====== Passage provided ======

Get access

Comparison of open and double-blind placebo-controlled food challenges in diagnosis of food hypersensitivity amongst children

Authors


Taraneh Dean, School of Health Sciences and Social Work, University of Portsmouth, James Watson Hall, 2 King Richard 1st Road, Portsmouth PO1 2FR, UK.
Tel.: +44 (0)23 92 844405 (direct), +44 (0)23 92 844440 (general)
Fax: +44 (0)23 92 844402
E-mail: tara.dean@port.ac.uk

Abstract

Background  Correct diagnosis of food hypersensitivity (FHS) is important to ensure appropriate patient care and to accurately establish the population prevalence and incidence. Food challenges play a very important role in the diagnosis of FHS, but it is unclear when open food challenges (OFCs) opposed to double-blind placebo-controlled food challenges (DBPCFCs) should be used. This study investigated the use of OFCs and DBPCFCs when diagnosing FHS.

====== Stored data ======

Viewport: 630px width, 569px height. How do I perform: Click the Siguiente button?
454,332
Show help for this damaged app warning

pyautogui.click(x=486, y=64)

======

* **Problems to work on**
• A. From the passage on food challenges, transcribe the part that opens with the words "Background  Correct diagnosis" and closes with the words "when diagnosing FHS.".
• B. Continue the text on open and double-blind food challenges in diagnosing food hypersensitivity in children from the point at which it stops.

* **Answers provided**
• A.
Background  Correct diagnosis of food hypersensitivity (FHS) is important to ensure appropriate patient care and to accurately establish the population prevalence and incidence. Food challenges play a very important role in the diagnosis of FHS, but it is unclear when open food challenges (OFCs) opposed to double-blind placebo-controlled food challenges (DBPCFCs) should be used. This study investigated the use of OFCs and DBPCFCs when diagnosing FHS.

• B.
Methods  Children with a reported history of FHS or with sensitization to a food without known previous consumption were invited to undergo food challenges. Children of consenting parents underwent an OFC and those with a positive OFC were approached to undergo a DBPCFC. Food challenges were either performed as 1-day or 1-week challenges depending on sensitization status and clinical history.

Results  Forty-one children underwent both OFCs and DBPCFCs. The positive predictive values for 1-day and 1-week OFCs were 73% (8/11; 95% CI: 39–94%) and 57% (20/35; 95% CI: 39–74%) respectively. There was no evidence to indicate that the younger children were more likely to have a positive OFC confirmed by a DBPCFC compared to older children (Fisher’s exact P = 0.53). In the 1-day challenges parents indicated a preference for OFC rather than DBPCFC. By contrast, in the 1-week challenge parents indicated a preference for DBPCFC (P = 0.0192).

Conclusion  Open food challenge may be suitable for diagnosing immediate objective symptoms, whereas DBPCFC may be needed for the diagnosis of delayed and mainly subjective symptoms, irrespective of the child’s age.